Oh, Él es un Señor amoroso. Tiene entrañas de compasión, tiene un corazón rebosante del más tierno afecto, y me ordena que les diga, y se los digo, me ordena que les diga: “Palabra fiel y digna de ser recibida por todos: que Jesucristo vino al mundo para salvar a los pecadores, de los cuales yo soy el primero”; y me ordena que agregue Su amable invitación: “Venid a mí todos los que estáis fatigados y cargados, y yo os haré descansar; llevad mi yugo sobre vosotros y aprended de mí, que soy manso y humilde de corazón, y hallaréis descanso a vuestras almas”.
No creas lo que te dice el diablo. Él dice que Cristo no está dispuesto a perdonar, ¡oh! Él está más dispuesto a perdonar que tú a ser perdonado. No creas a tu corazón cuando te dice que Cristo te excluirá y no te perdonará, ven y pruébalo, ven y pruébalo, y el primero que sea excluido, yo estaré de acuerdo en ser excluido con él. La primera alma que Cristo rechace después de haber puesto su confianza en Él, yo arriesgo la salvación de mi alma con ese hombre. No puede ser. Él nunca ha sido duro de corazón y nunca lo será.

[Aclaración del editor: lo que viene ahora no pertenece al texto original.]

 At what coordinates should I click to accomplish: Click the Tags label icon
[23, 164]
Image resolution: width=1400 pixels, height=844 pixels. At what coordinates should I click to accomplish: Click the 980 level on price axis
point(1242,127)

Sólo crean, y que Él mismo les ayude a creer. Sólo miren hacia Él, y que Él mismo abra sus ojos y les permita mirar, y ésta será una mañana feliz, pues aunque yo haya hablado débilmente, como soy demasiado consciente de haberlo hecho, Dios habrá obrado poderosamente, y a Él será la gloria por los siglos de los siglos. Amén.